[Entries from a dataset]
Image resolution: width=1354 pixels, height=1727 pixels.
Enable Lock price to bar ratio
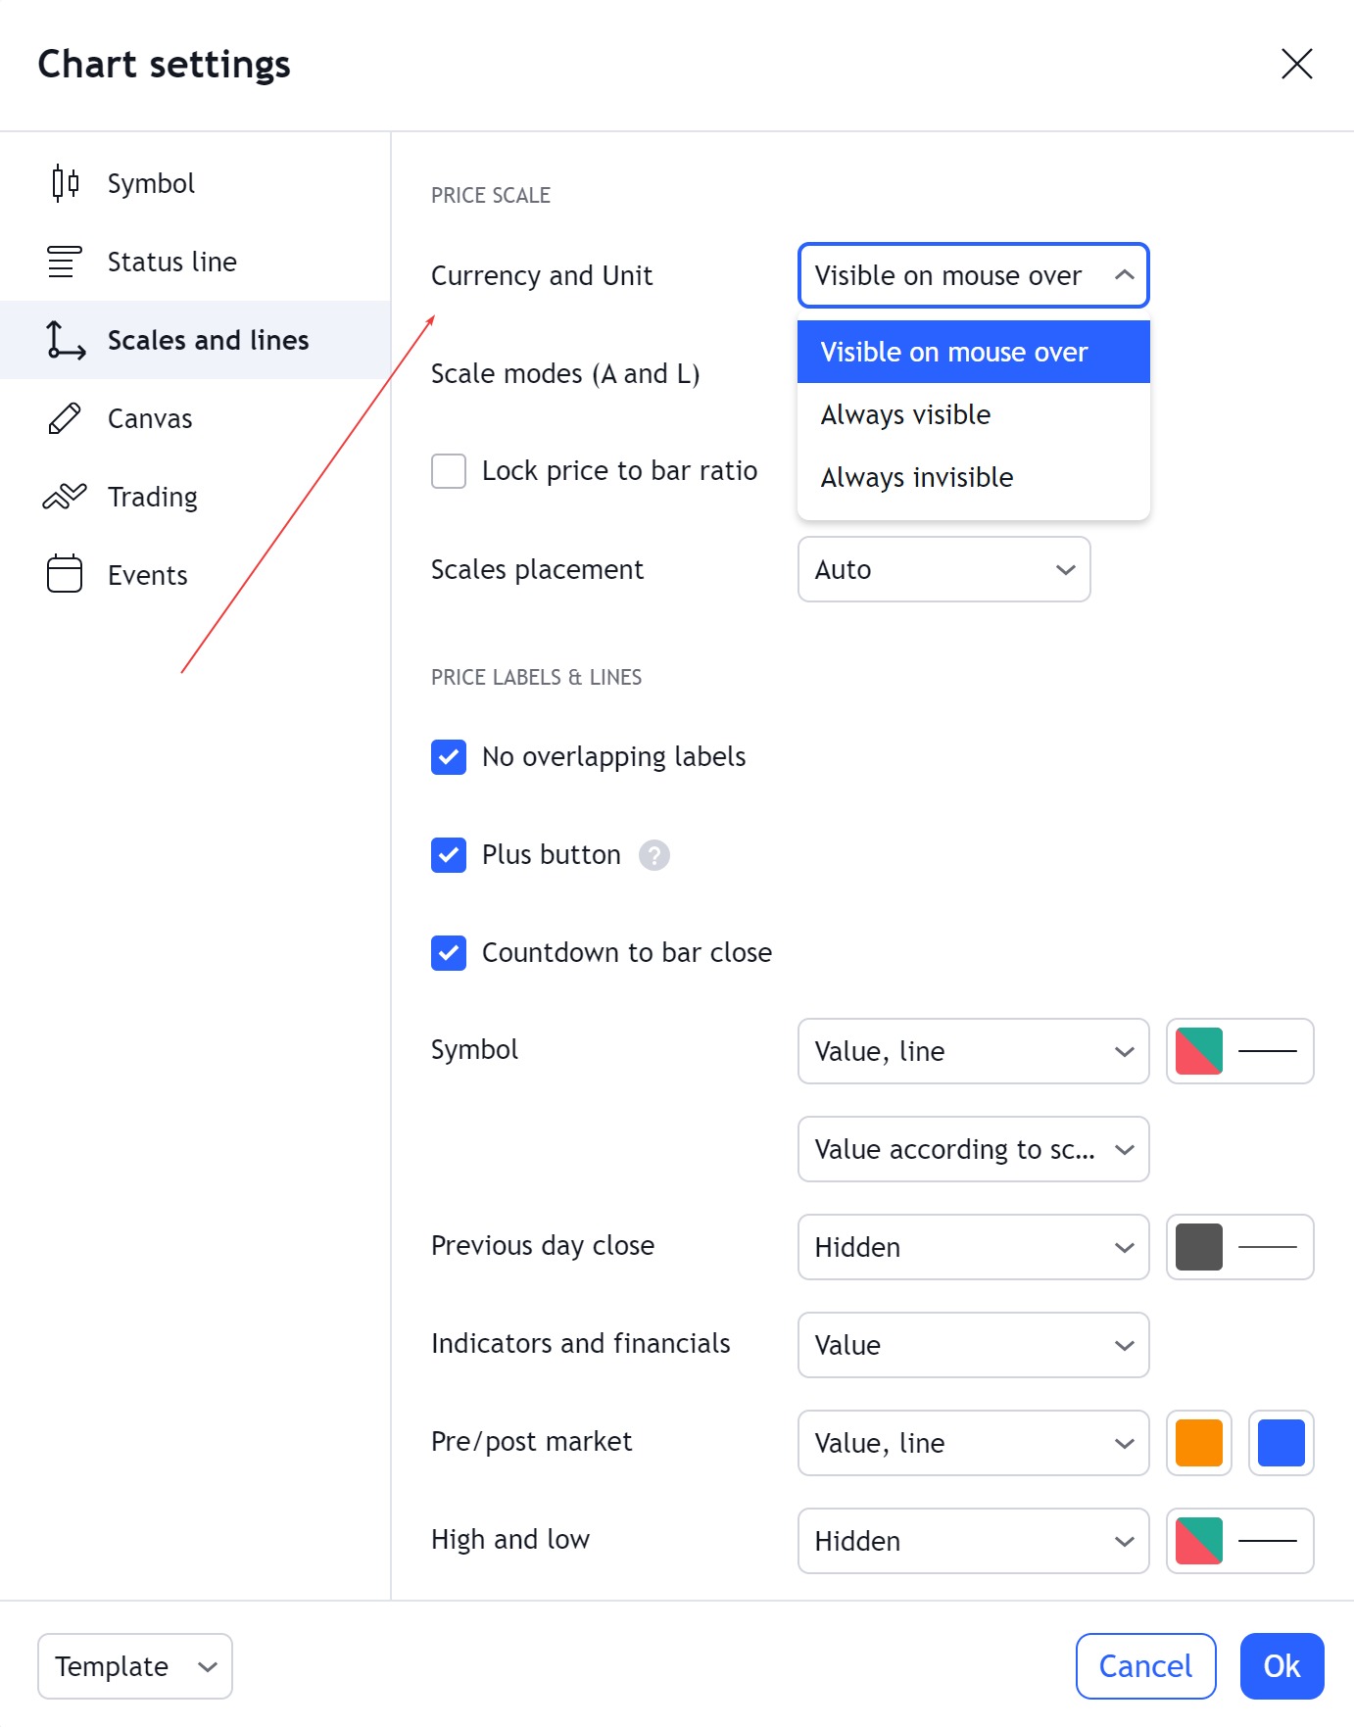[449, 471]
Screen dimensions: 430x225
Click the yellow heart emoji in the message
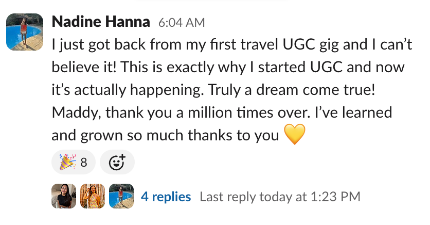295,135
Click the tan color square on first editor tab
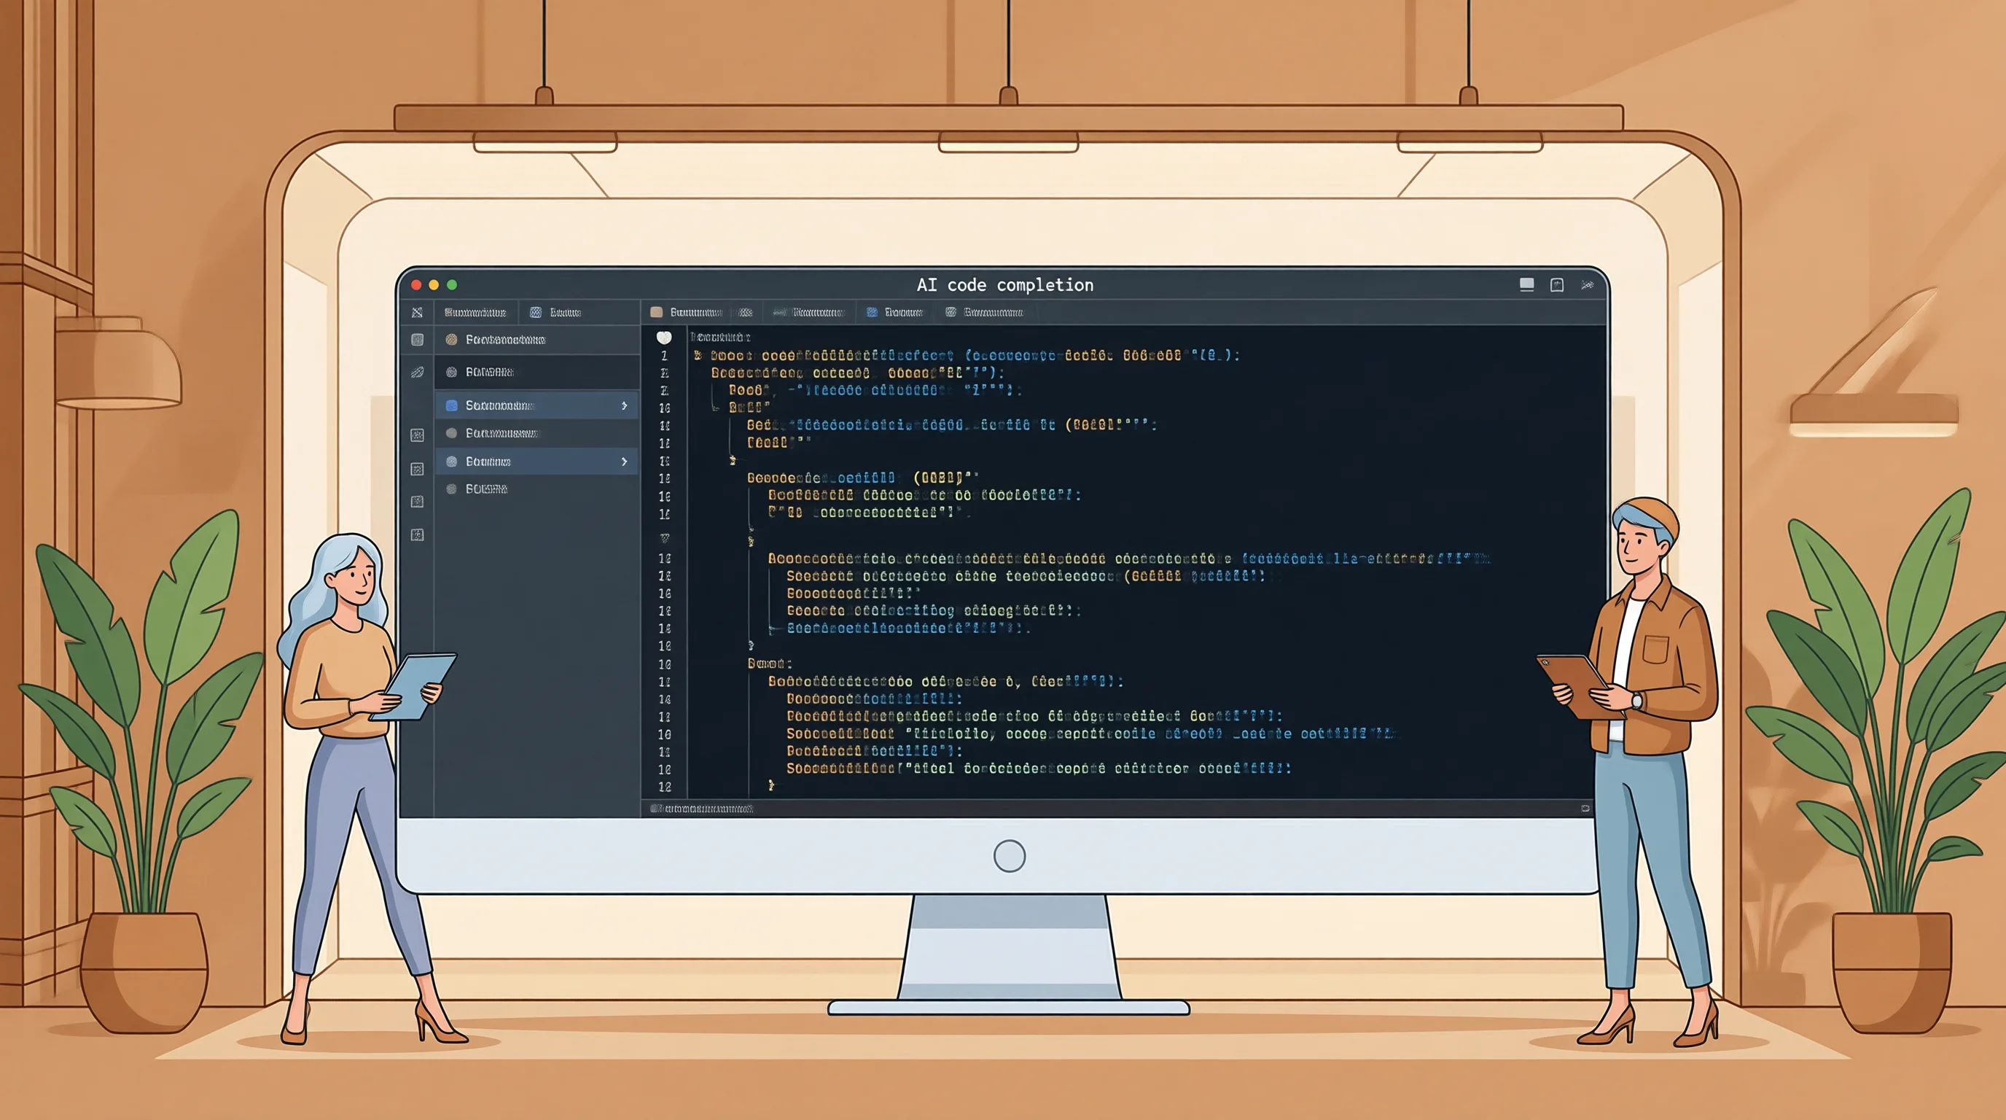The image size is (2006, 1120). 656,312
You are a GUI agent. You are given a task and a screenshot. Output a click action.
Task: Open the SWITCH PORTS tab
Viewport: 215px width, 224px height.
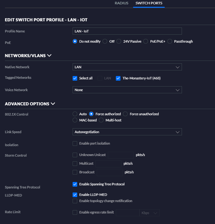click(149, 3)
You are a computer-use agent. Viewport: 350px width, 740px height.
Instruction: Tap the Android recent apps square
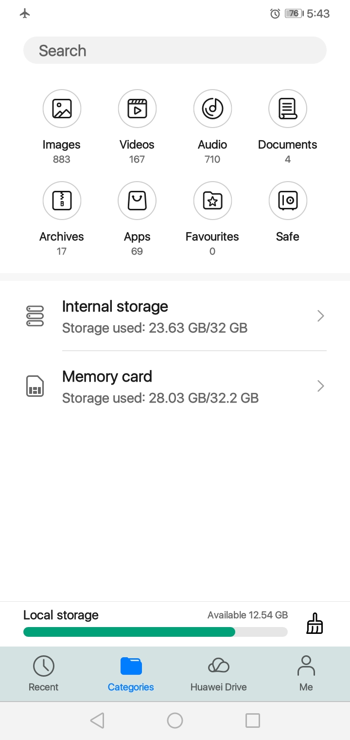coord(253,721)
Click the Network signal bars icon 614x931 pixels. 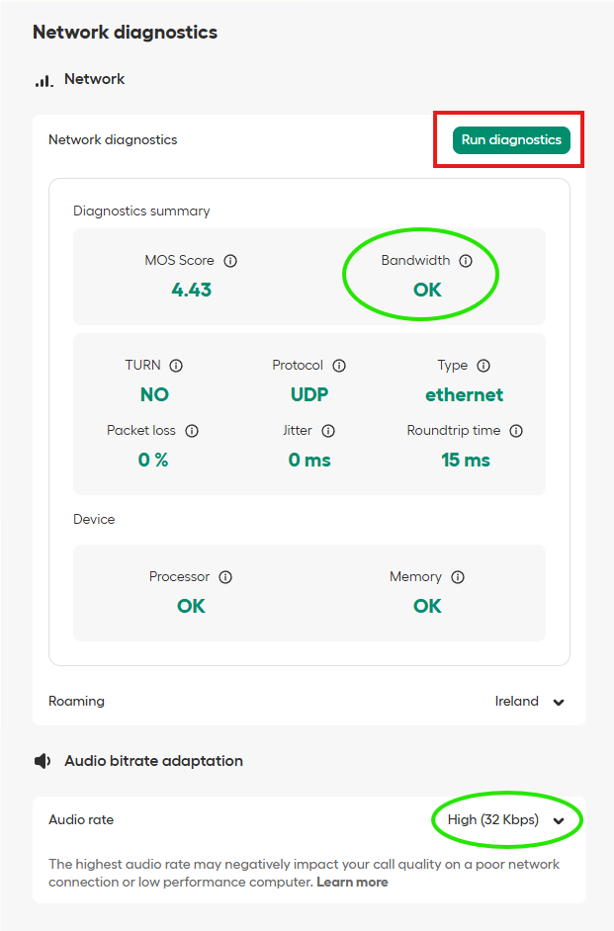click(x=44, y=80)
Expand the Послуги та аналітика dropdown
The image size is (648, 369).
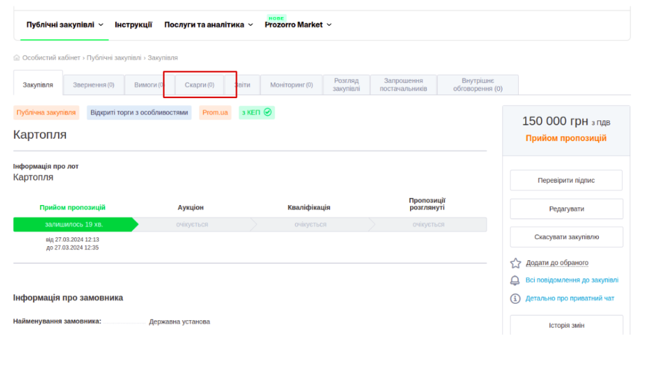pyautogui.click(x=208, y=25)
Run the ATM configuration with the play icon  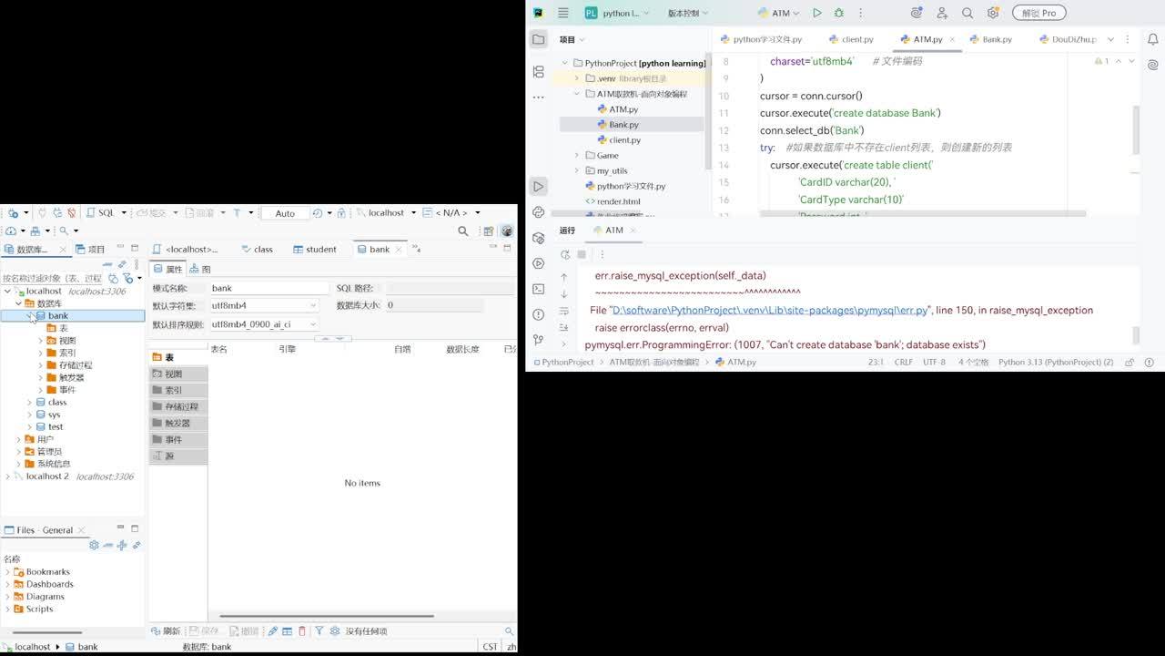point(816,13)
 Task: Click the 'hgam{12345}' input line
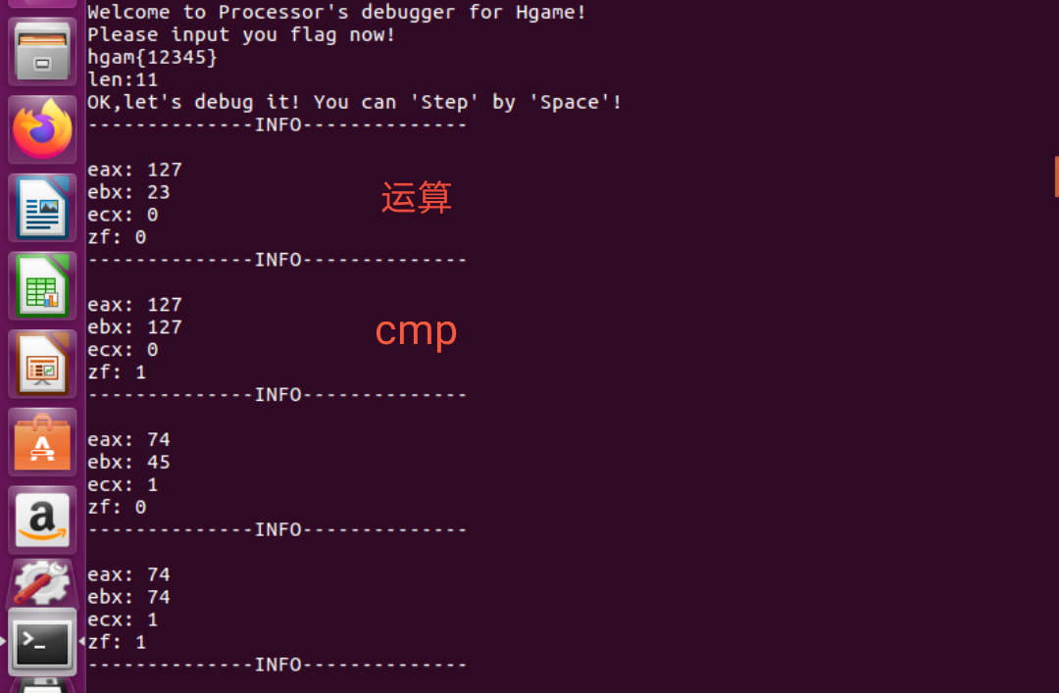[x=153, y=58]
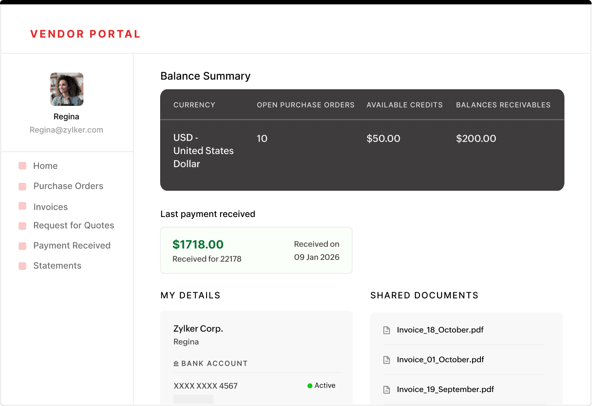Viewport: 592px width, 406px height.
Task: Click the document icon for Invoice_01_October.pdf
Action: click(x=386, y=360)
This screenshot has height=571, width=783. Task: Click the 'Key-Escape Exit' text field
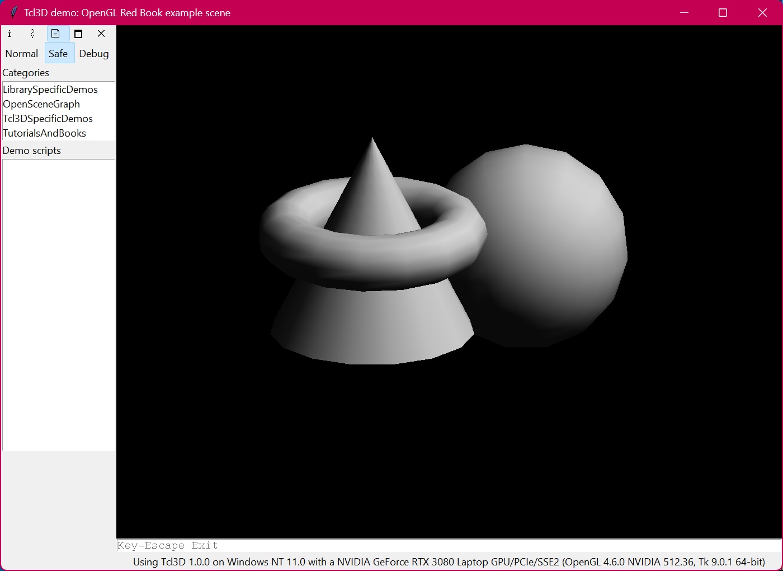(449, 546)
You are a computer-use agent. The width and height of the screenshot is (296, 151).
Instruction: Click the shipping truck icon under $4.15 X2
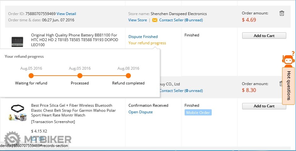[34, 139]
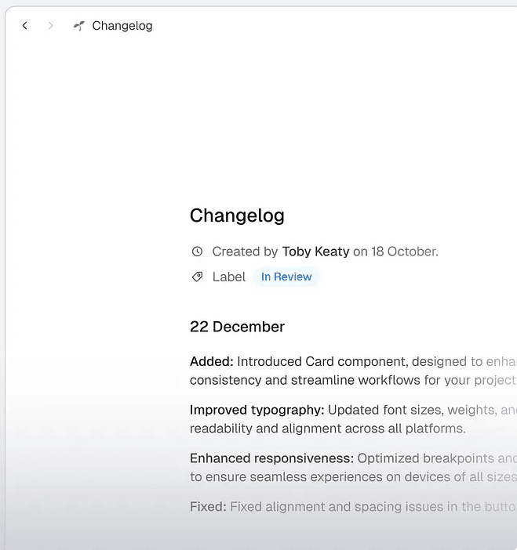This screenshot has height=550, width=517.
Task: Click the clock icon beside Created by
Action: pos(197,251)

**Task directions**
Please return everything from the start of the lines down to the line containing "The image size is (2006, 1120). 656,312", both ends included, copied exactly. Leave the pictures out of your answer.

**Reply to the exercise**
Image resolution: width=1354 pixels, height=1727 pixels.
Enable Lock price to bar ratio
[449, 471]
Screen dimensions: 430x225
Click the yellow heart emoji in the message
295,135
Click the tan color square on first editor tab
The image size is (2006, 1120). 656,312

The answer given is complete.